Traços físicos e morais de Allan Kardec

            Ana Blackwell, que conheceu de perto Allan Kardec, cujas obras fundamentais traduziu para a língua inglesa, deixou para a posteridade essa página referente ao Codificador:

            Allan Kardec era de estatura meã. Robusto, cabeça ampla, redonda, firme, com feições bem pronunciadas e olhos pardo-claros, mais parecia alemão que francês. Era ativo e tenaz, mas de temperamento calmo, precavido e realista até quase à frieza, cético por natureza e por educação, argumentador lógico e preciso, e eminentemente prático em suas ideias e ações; distanciado assim do misticismo que do entusiasmo... Ponderado, lento no falar, sem afetação, com inegável dignidade, resultante da seriedade e da honestidade, traços distintivos de seu caráter. Sem procurar discussões nem a elas fugir, mas nunca provocando qualquer comentário a respeito do assunto a que consagrara sua vida, recebia amavelmente os numerosos visitantes que acorriam de todas as partes do mundo para conversar com ele a respeito das ideias de que era o mais autorizado expoente, respondendo às consultas e às objeções, resolvendo dificuldades, e dando informações a todos os investigadores sérios, com os quais falava franca e animadamente. Em algumas ocasiões apresentava fisionomia radiante, com um sorriso agradável e prazenteiro, se bem que, por causa da sobriedade do seu todo, jamais o viram rir.

          Entre os milhares de visitantes, encontravam-se pessoas de alto nível no mundo social, literário, artístico e científico.

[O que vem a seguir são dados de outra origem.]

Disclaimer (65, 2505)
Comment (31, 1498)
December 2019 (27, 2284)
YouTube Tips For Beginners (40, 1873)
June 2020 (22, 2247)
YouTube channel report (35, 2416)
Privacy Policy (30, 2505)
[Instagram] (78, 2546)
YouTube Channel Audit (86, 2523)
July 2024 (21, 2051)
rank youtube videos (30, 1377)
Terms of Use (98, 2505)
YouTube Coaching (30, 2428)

O imperador Napoleão IlI, cujo interesse pelos fenômenos espíritas não era nenhum segredo, mandou chama-lo várias vezes, e com ele manteve longas palestras, nas Tulherias, acerca das doutrinas expostas em «O Livro dos Espíritos".


            (Traduzido das págs. 169-70 de The History of Spiritism vol, II, da autoria de Arthur Conan Doyle.)